INPUT DATA >>
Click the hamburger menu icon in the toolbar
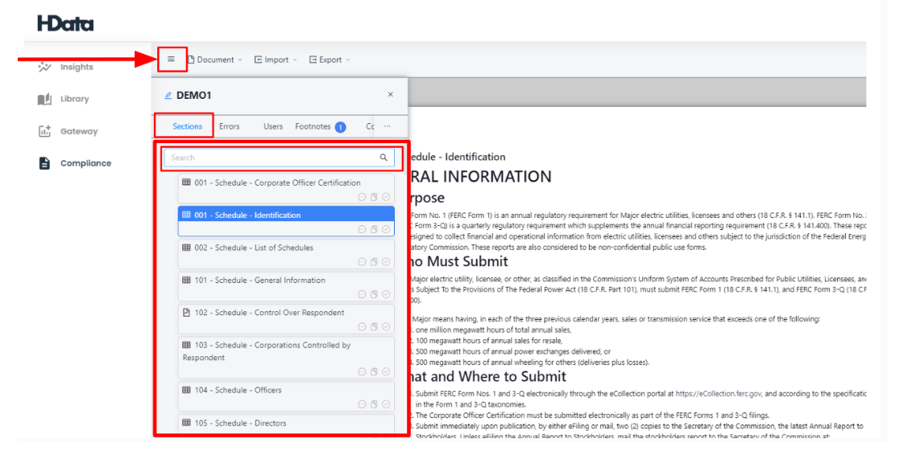This screenshot has height=476, width=912. [171, 59]
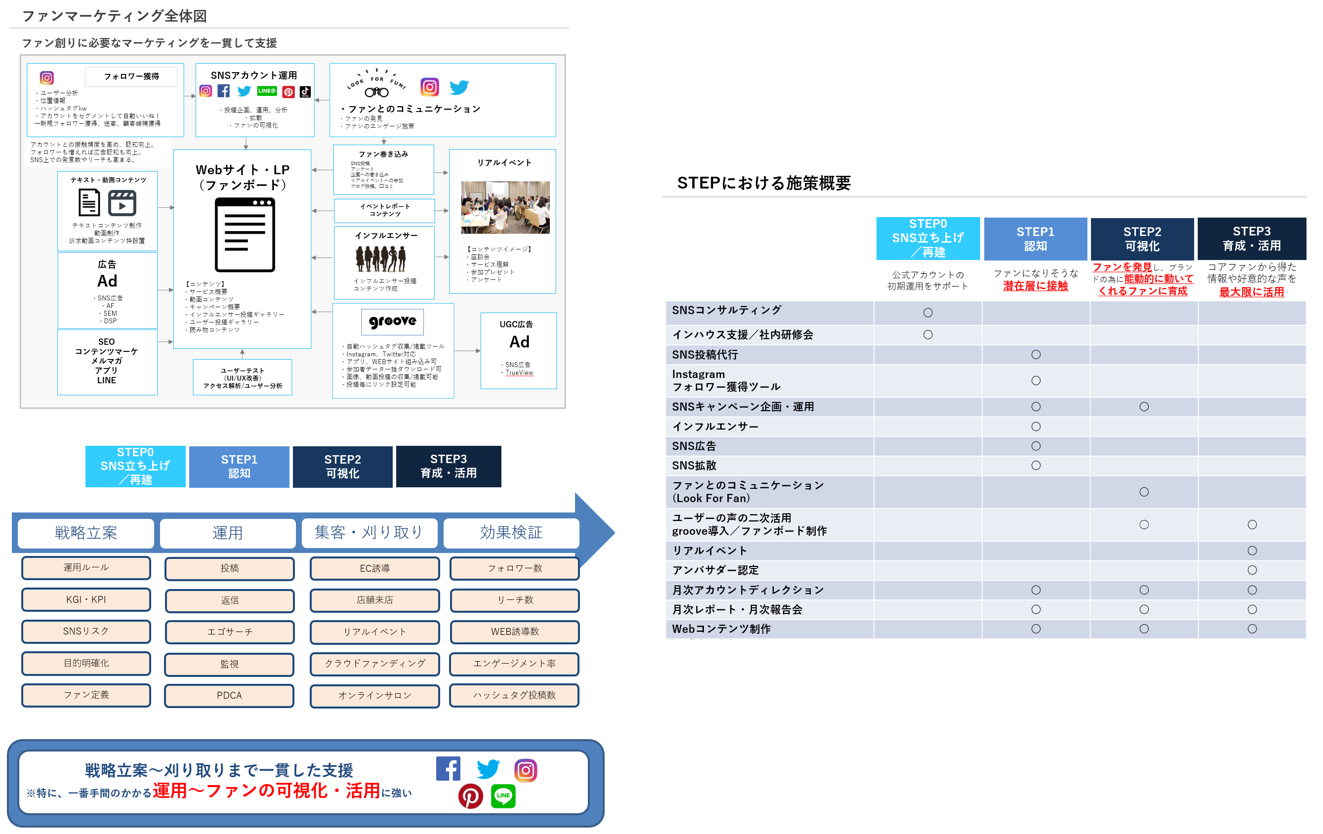Open the underlined TrueView link
The height and width of the screenshot is (834, 1323).
(x=519, y=373)
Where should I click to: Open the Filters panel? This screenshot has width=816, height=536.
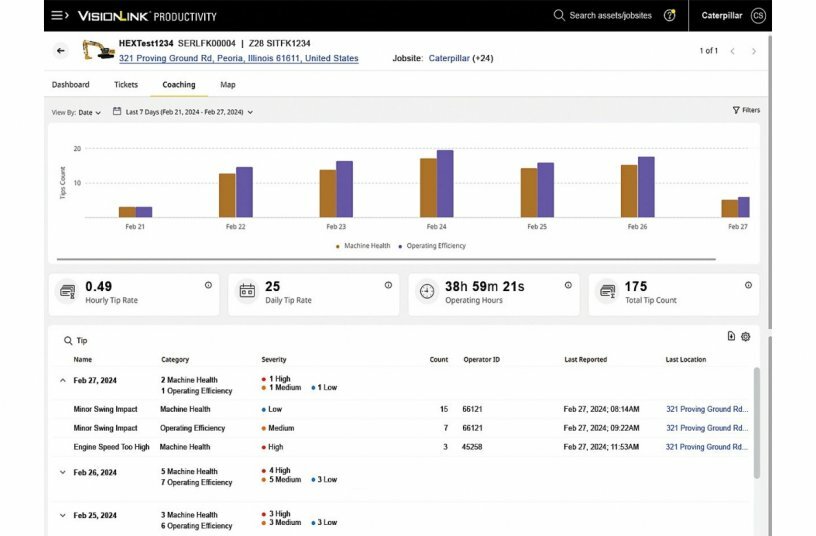click(746, 110)
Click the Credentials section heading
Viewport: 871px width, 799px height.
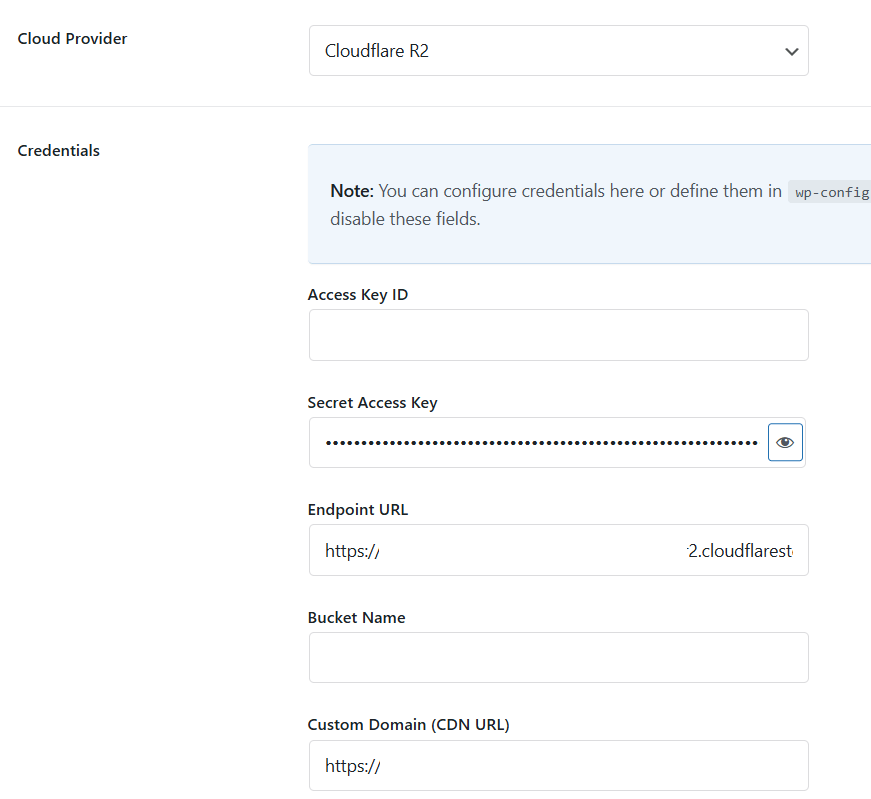pyautogui.click(x=59, y=151)
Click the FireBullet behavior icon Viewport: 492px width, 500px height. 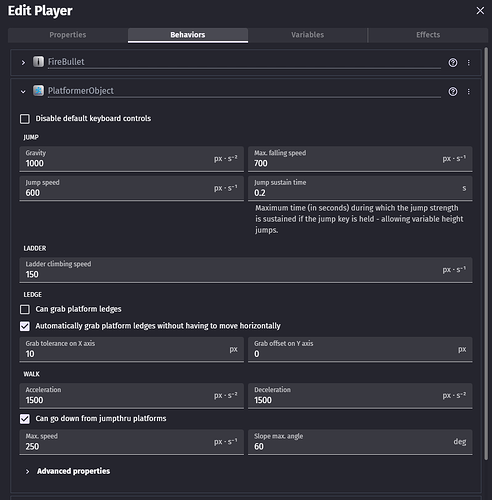(38, 62)
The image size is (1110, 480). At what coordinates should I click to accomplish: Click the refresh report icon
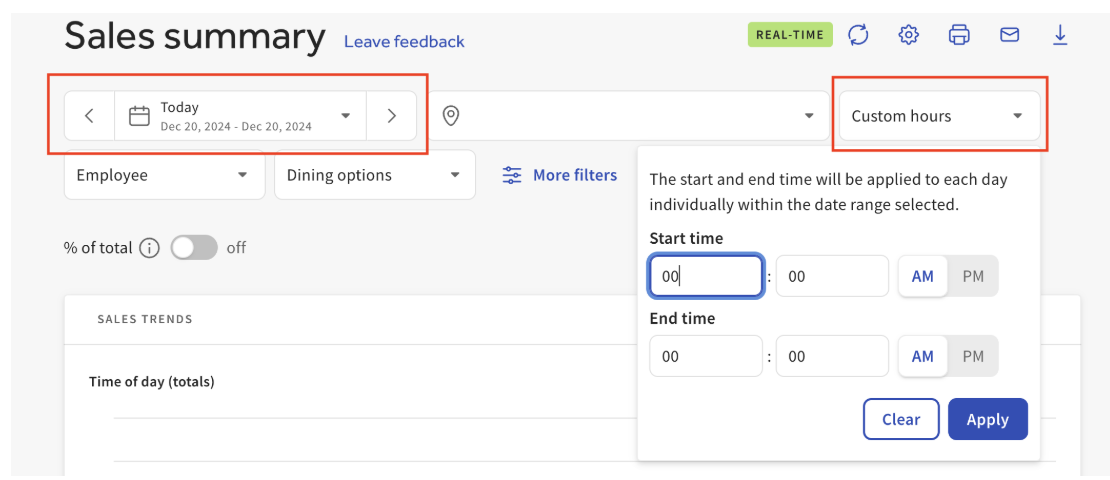858,35
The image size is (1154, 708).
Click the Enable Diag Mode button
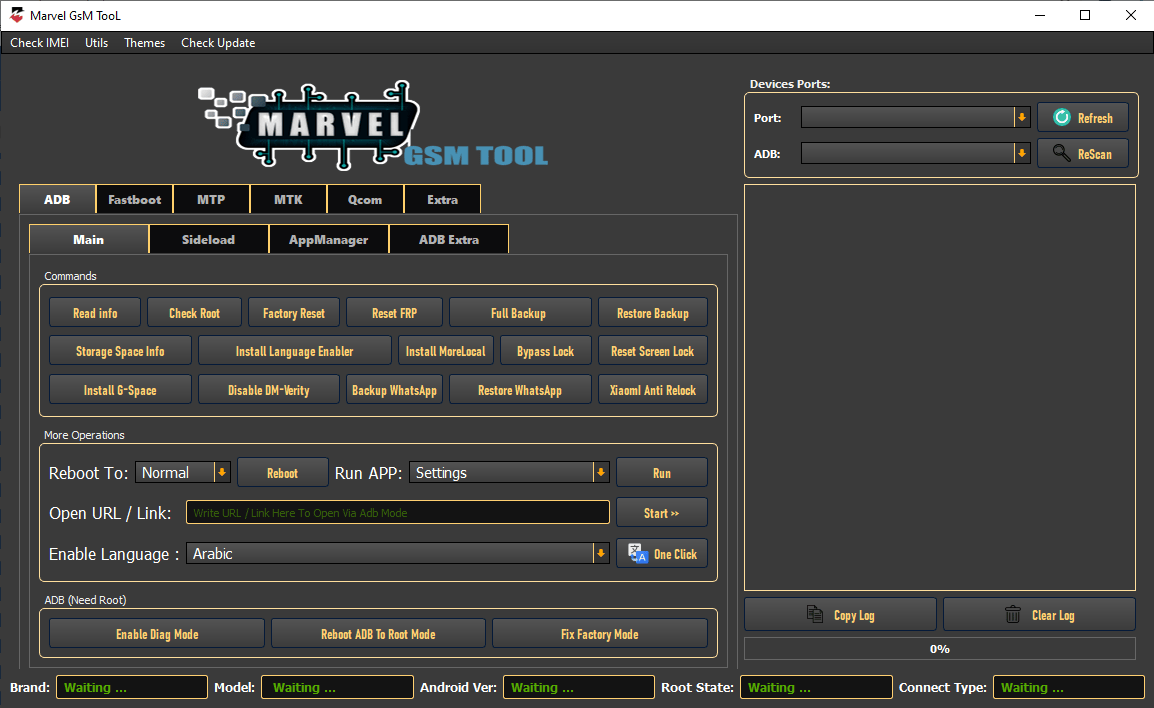tap(156, 633)
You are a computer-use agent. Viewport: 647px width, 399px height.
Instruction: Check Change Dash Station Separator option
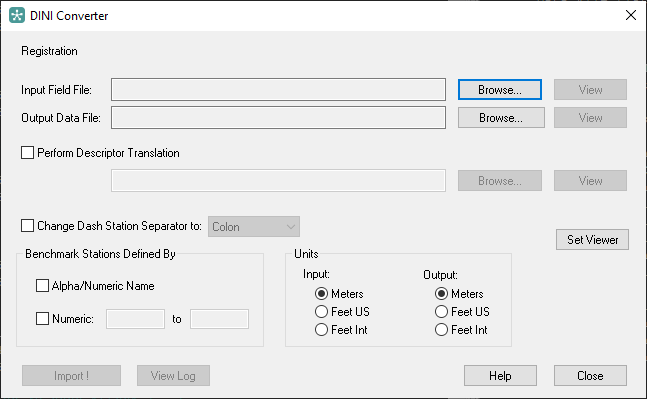tap(27, 226)
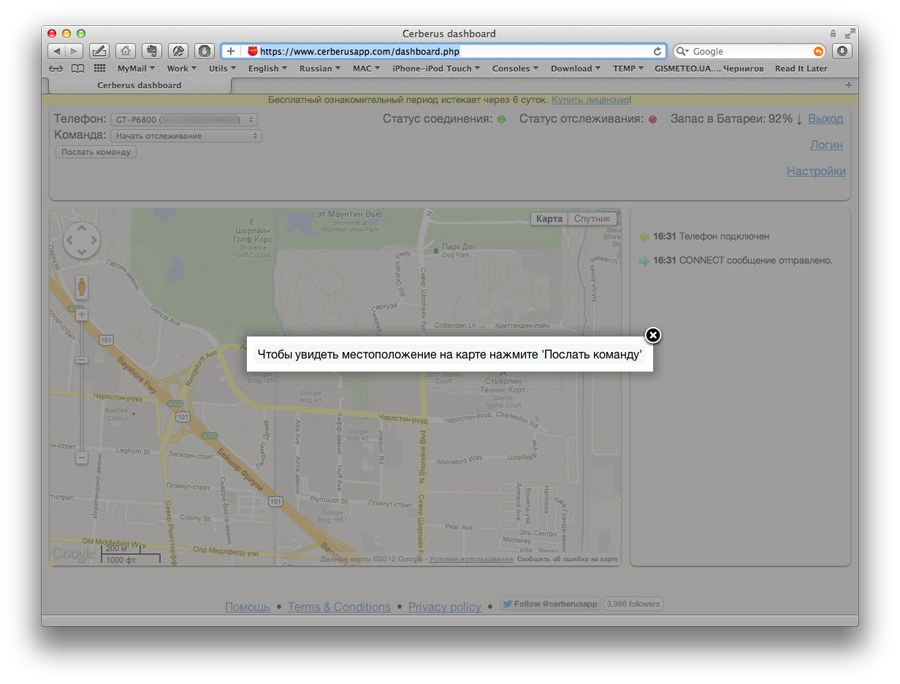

TRY IT >>
The required output is every line from the one containing "Instruction: Check Change" through the last line of the data above, restated exactly and without pictures.

ANSWER SECTION >>
Instruction: Check Change Dash Station Separator option
tap(27, 226)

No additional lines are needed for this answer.